**YOUR GOAL**
Revise the items below by replacing every occurrence of "How do I perform" with "How should I perform", leaving all other text unchanged.

(Rows from a dataset)
####################

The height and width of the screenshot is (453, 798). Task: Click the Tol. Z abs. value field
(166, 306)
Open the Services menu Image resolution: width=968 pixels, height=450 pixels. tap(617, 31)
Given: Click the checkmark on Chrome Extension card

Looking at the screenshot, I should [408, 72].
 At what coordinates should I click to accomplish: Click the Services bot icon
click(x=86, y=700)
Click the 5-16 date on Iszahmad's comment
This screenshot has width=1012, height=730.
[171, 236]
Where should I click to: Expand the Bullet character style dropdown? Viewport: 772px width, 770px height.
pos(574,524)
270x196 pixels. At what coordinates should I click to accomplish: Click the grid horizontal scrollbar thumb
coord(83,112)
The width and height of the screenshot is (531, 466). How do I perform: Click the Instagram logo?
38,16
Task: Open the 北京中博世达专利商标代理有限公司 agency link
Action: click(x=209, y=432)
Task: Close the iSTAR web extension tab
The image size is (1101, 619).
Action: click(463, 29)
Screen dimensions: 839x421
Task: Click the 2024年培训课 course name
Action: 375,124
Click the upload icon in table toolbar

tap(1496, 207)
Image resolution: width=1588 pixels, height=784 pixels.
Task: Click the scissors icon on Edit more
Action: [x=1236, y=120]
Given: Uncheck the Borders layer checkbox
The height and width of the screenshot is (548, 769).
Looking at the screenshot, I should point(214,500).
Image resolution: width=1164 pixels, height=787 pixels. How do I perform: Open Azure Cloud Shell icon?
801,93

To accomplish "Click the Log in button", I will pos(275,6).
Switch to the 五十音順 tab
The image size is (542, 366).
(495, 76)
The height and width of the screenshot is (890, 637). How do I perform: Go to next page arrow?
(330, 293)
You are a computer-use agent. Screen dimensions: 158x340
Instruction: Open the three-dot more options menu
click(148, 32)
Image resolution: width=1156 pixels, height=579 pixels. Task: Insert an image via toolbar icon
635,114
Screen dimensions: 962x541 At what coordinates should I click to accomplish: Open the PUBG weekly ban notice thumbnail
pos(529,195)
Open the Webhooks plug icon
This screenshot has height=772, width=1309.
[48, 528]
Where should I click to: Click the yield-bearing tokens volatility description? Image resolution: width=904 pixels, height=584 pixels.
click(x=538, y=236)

####################

**RESULT OF THE TASK**
The height and width of the screenshot is (453, 798). Task: Click the Tol. Z abs. value field
(166, 306)
Open the Services menu Image resolution: width=968 pixels, height=450 pixels. tap(617, 31)
Given: Click the checkmark on Chrome Extension card

Looking at the screenshot, I should [408, 72].
 At what coordinates should I click to accomplish: Click the Services bot icon
click(x=86, y=700)
Click the 5-16 date on Iszahmad's comment
This screenshot has width=1012, height=730.
[171, 236]
Where should I click to: Expand the Bullet character style dropdown? Viewport: 772px width, 770px height.
pos(574,524)
270x196 pixels. At what coordinates should I click to accomplish: Click the grid horizontal scrollbar thumb
coord(83,112)
The width and height of the screenshot is (531, 466). How should I perform: Click the Instagram logo?
38,16
Task: Open the 北京中博世达专利商标代理有限公司 agency link
Action: click(x=209, y=432)
Task: Close the iSTAR web extension tab
The image size is (1101, 619).
Action: click(463, 29)
Screen dimensions: 839x421
Task: Click the 2024年培训课 course name
Action: 375,124
Click the upload icon in table toolbar

tap(1496, 207)
Image resolution: width=1588 pixels, height=784 pixels.
Task: Click the scissors icon on Edit more
Action: [x=1236, y=120]
Given: Uncheck the Borders layer checkbox
The height and width of the screenshot is (548, 769).
Looking at the screenshot, I should point(214,500).
Image resolution: width=1164 pixels, height=787 pixels. How should I perform: Open Azure Cloud Shell icon?
801,93

To accomplish "Click the Log in button", I will pos(275,6).
Switch to the 五十音順 tab
The image size is (542, 366).
(495, 76)
The height and width of the screenshot is (890, 637). How should I perform: Go to next page arrow?
(330, 293)
You are a computer-use agent. Screen dimensions: 158x340
Instruction: Open the three-dot more options menu
click(148, 32)
Image resolution: width=1156 pixels, height=579 pixels. Task: Insert an image via toolbar icon
635,114
Screen dimensions: 962x541 At what coordinates should I click to accomplish: Open the PUBG weekly ban notice thumbnail
pos(529,195)
Open the Webhooks plug icon
This screenshot has height=772, width=1309.
[48, 528]
Where should I click to: Click the yield-bearing tokens volatility description? Image resolution: width=904 pixels, height=584 pixels.
click(x=538, y=236)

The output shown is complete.